Komisi II DPR RI dijadwalkan memanggil pejabat dari Kementerian Agraria dan Tata Ruang/Badan Pertanahan Nasional (ATR/BPN) pada hari ini, Kamis (23/1/2025). Pemanggilan ini bertujuan untuk membahas isu penting terkait sertifikat tanah di kawasan pagar laut di perairan Kabupaten Tangerang. Anggota Komisi II, Indrajaya, menyatakan bahwa salah satu agenda utama dalam pertemuan ini adalah untuk menelaah polemik yang muncul seputar sertifikat tanah dan bangunan yang dinyatakan bermasalah di wilayah tersebut.
Indrajaya mengungkapkan apresiasinya terhadap langkah Menteri ATR/BPN, Nusron Wahid, yang telah mencabut surat hak guna bangunan (SHGB) dan surat hak milik (SHM) yang diterbitkan di area pagar laut Tangerang. “Tindakan pencabutan sertifikat ini sangat tepat. Diketahui bahwa sebanyak 266 sertifikat yang ada di wilayah Pagar Laut Tangerang berstatus cacat prosedur dan material,” ujar Indrajaya.
Sertifikat tanah yang bermasalah berada di luar garis pantai dan terdapat ketentuan yang menyatakan bahwa lahan tersebut tidak dapat menjadi properti pribadi. Menurut Indrajaya, Kementerian ATR/BPN memiliki kewenangan untuk mencabut sertifikat tanah tanpa perlu melalui proses pengadilan, sebagaimana diatur dalam PP Nomor 18 Tahun 2021.
Dalam konteks ini, ia menekankan pentingnya langkah tegas dari Kementerian ATR/BPN untuk menyusun dan menegakkan regulasi yang berlaku. “Langkah pencabutan sertifikat ini harus dilakukan secara konsekuen. Wilayah dengan status cacat harus segera diperbaiki,” tegasnya.

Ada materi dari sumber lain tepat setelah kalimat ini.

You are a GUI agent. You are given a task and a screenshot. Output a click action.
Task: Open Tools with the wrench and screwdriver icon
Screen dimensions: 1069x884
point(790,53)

Lebih lanjut, Indrajaya meminta agar Nusron Wahid melakukan penyelidikan menyeluruh terkait pihak-pihak yang terlibat dalam penerbitan sertifikat tanah tersebut. Ia menegaskan pentingnya pemeriksaan terhadap pegawai internal Kementerian ATR/BPN yang terlibat dalam proses pengukuran tanah. “Mereka yang terbukti bersalah harus mendapatkan sanksi yang tegas. Ini adalah masalah serius dan tidak boleh dibiarkan,” tambahnya.
Dalam konteks yang lebih luas, isu ini tidak hanya menyangkut kepemilikan tanah semata, tetapi juga berdampak pada regulasi dan hak-hak masyarakat setempat. Beberapa pemukiman di sekitar wilayah pagar laut terbukti telah terpengaruh akibat penerbitan sertifikat yang cacat ini. Oleh karena itu, langkah-langkah korektif dari pihak kementerian diperlukan untuk menjamin kepastian hukum bagi masyarakat.
Di samping pembahasan mengenai sertifikat tanah, Komisi II DPR juga berencana untuk mendiskusikan regulasi dan kebijakan lain yang berkaitan dengan pengelolaan dan penggunaan lahan di wilayah pesisir. Terlebih lagi, dengan meningkatnya jumlah pengembang yang beroperasi di kawasan tersebut, perlindungan terhadap hak-hak masyarakat dan ekosistem laut menjadi sangat penting.
Keterlibatan publik dalam proses ini juga dipandang perlu agar transparansi dan akuntabilitas dapat terjaga. Melalui kesempatan ini, Komisi II DPR berharap dapat menjaring masukan dari berbagai pihak dan mendorong ke arah regulasi yang lebih baik.
Melihat kompleksitas permasalahan ini, pertemuan hari ini diharapkan dapat menghasilkan langkah konkret untuk menyelesaikan polemik yang berlanjut seputar sertifikat tanah di kawasan pagar laut Tangerang. Dengan komitmen dari Kementerian ATR/BPN serta dukungan dari semua pihak, diharapkan solusi yang adil dan berkelanjutan dapat ditemukan demi kepentingan masyarakat luas dan pemeliharaan lingkungan hidup di perairan tempat tinggal mereka.